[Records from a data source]

________

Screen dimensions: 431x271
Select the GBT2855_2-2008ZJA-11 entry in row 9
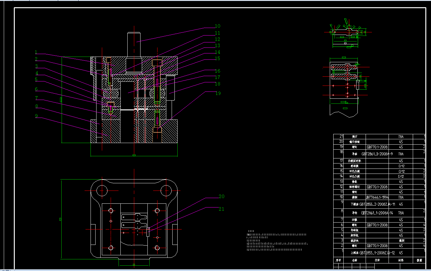click(x=377, y=204)
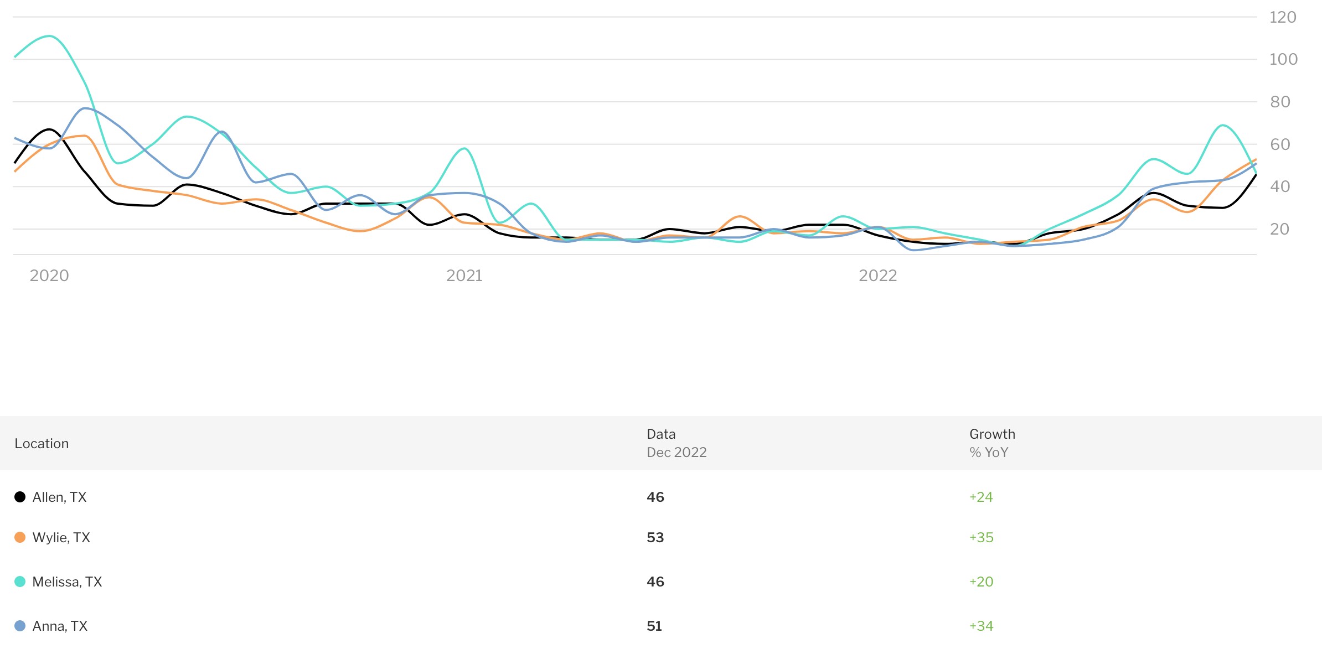Click Wylie's +35 growth figure

[981, 537]
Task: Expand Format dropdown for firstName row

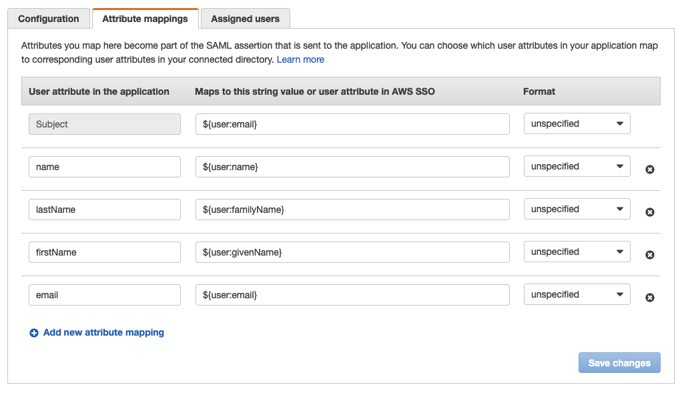Action: point(577,252)
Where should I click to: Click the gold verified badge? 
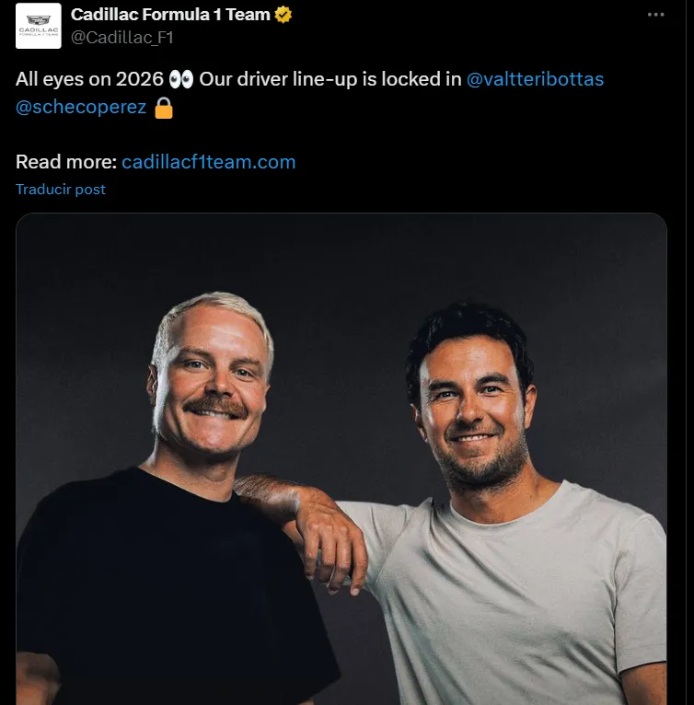pos(286,15)
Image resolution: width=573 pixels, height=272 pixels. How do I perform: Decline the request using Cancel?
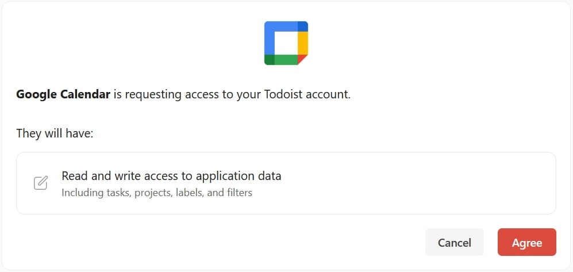pos(455,243)
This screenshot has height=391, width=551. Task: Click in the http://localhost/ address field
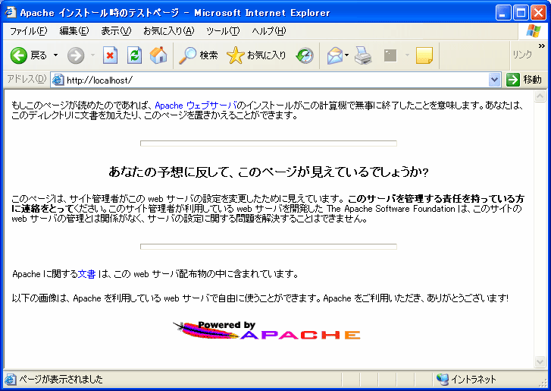coord(273,80)
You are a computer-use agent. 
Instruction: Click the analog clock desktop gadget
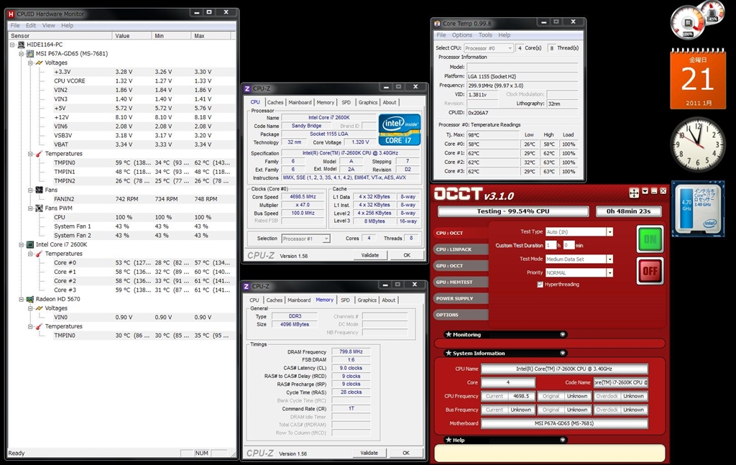697,144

________

Drop the pictures and reproduce the rest of the data above exactly.

Expected output >>
Screen dimensions: 431x271
Select the GBT2855_2-2008ZJA-11 entry in row 9
click(x=377, y=204)
Click Wylie's +35 growth figure

[981, 537]
Task: Expand Format dropdown for firstName row

Action: point(577,252)
Where should I click to: Click the gold verified badge? 
pos(286,15)
Image resolution: width=573 pixels, height=272 pixels. How do I perform: Decline the request using Cancel?
pos(455,243)
This screenshot has height=391, width=551. Task: Click in the http://localhost/ address field
coord(273,80)
You are a computer-use agent. 
Instruction: Click the analog clock desktop gadget
697,144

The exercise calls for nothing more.